**Goal of the exercise**
Count the lines in the listing below that contain the string "click", treating uppercase and lowercase as different. Reply with only the number.

**Data section**
----

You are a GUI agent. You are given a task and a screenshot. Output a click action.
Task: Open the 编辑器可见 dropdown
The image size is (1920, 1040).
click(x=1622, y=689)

----

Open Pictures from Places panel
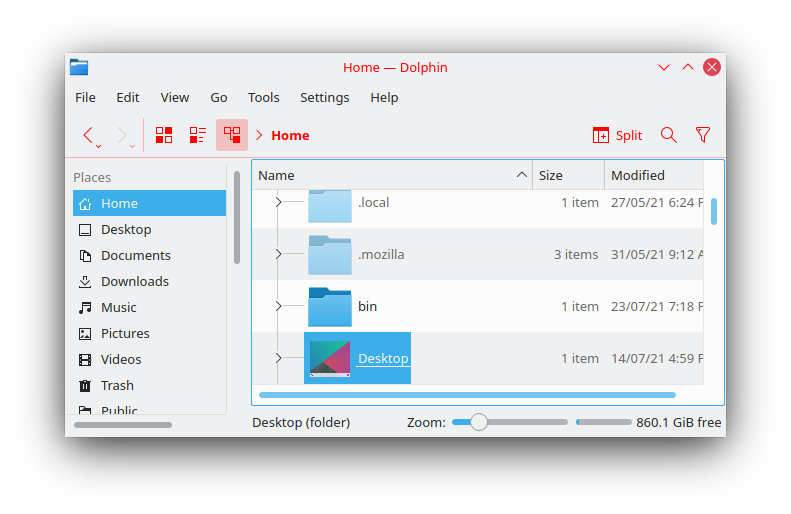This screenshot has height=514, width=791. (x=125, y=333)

----

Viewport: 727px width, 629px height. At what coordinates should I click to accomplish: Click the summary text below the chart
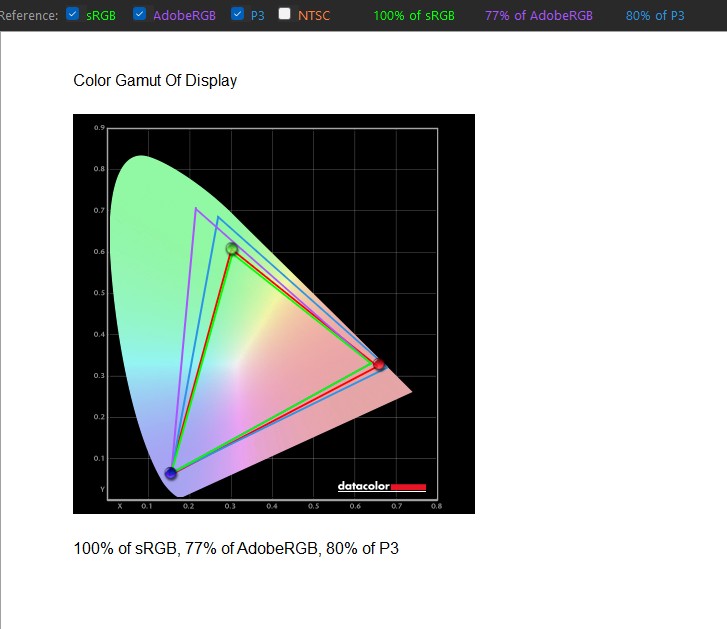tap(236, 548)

----

**Task answer**
3